▸ **YOUR OBJECTIVE**
Within the listing below, please copy exactly the lines between the line holding "Task: Click the PRAC.8.2 title heading" and the line holding "Given: Open the Edit menu", inclusive.

(Beginning of SUPPLIED RECORDS)

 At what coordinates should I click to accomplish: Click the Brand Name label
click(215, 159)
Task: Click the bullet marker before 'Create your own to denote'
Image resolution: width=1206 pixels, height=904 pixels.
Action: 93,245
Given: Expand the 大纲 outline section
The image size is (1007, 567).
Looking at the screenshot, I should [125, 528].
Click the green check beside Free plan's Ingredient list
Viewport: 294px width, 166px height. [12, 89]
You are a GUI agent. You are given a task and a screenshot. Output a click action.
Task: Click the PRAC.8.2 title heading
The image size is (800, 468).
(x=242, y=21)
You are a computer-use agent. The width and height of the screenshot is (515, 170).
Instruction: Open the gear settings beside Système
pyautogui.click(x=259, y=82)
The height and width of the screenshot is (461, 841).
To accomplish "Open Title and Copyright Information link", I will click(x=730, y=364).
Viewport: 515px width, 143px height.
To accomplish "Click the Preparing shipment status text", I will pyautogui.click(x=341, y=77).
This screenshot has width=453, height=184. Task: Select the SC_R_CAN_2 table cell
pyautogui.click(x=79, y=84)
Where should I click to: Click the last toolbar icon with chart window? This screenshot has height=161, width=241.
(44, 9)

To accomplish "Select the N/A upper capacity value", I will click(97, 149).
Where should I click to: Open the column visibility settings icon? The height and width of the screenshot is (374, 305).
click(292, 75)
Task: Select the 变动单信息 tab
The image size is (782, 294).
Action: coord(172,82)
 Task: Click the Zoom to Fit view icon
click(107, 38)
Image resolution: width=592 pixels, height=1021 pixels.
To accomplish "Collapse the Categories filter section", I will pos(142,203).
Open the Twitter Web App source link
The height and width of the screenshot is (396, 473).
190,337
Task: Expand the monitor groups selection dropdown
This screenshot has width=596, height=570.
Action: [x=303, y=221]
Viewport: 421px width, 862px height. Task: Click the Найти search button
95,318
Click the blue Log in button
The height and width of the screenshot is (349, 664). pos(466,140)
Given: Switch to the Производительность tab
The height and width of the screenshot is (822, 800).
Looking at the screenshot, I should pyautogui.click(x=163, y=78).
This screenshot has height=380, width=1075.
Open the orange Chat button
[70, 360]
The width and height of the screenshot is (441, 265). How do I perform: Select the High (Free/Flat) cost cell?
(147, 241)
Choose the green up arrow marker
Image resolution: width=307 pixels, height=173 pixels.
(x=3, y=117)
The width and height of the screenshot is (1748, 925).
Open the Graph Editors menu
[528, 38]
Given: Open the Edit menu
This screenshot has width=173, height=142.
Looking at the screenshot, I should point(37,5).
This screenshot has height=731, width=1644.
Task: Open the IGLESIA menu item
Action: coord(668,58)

(End of SUPPLIED RECORDS)

▸ **OUTPUT OF THE TASK**
Task: Click the PRAC.8.2 title heading
The image size is (800, 468).
(x=242, y=21)
You are a computer-use agent. The width and height of the screenshot is (515, 170).
Instruction: Open the gear settings beside Système
pyautogui.click(x=259, y=82)
The height and width of the screenshot is (461, 841).
To accomplish "Open Title and Copyright Information link", I will click(x=730, y=364).
Viewport: 515px width, 143px height.
To accomplish "Click the Preparing shipment status text", I will pyautogui.click(x=341, y=77).
This screenshot has width=453, height=184. Task: Select the SC_R_CAN_2 table cell
pyautogui.click(x=79, y=84)
Where should I click to: Click the last toolbar icon with chart window? This screenshot has height=161, width=241.
(44, 9)

To accomplish "Select the N/A upper capacity value", I will click(97, 149).
Where should I click to: Open the column visibility settings icon? The height and width of the screenshot is (374, 305).
click(292, 75)
Task: Select the 变动单信息 tab
The image size is (782, 294).
Action: coord(172,82)
 Task: Click the Zoom to Fit view icon
click(107, 38)
Image resolution: width=592 pixels, height=1021 pixels.
To accomplish "Collapse the Categories filter section", I will pos(142,203).
Open the Twitter Web App source link
The height and width of the screenshot is (396, 473).
190,337
Task: Expand the monitor groups selection dropdown
This screenshot has width=596, height=570.
Action: [x=303, y=221]
Viewport: 421px width, 862px height. Task: Click the Найти search button
95,318
Click the blue Log in button
The height and width of the screenshot is (349, 664). pos(466,140)
Given: Switch to the Производительность tab
The height and width of the screenshot is (822, 800).
Looking at the screenshot, I should pyautogui.click(x=163, y=78).
This screenshot has height=380, width=1075.
Open the orange Chat button
[70, 360]
The width and height of the screenshot is (441, 265). How do I perform: Select the High (Free/Flat) cost cell?
(147, 241)
Choose the green up arrow marker
Image resolution: width=307 pixels, height=173 pixels.
(x=3, y=117)
The width and height of the screenshot is (1748, 925).
Open the Graph Editors menu
[528, 38]
Given: Open the Edit menu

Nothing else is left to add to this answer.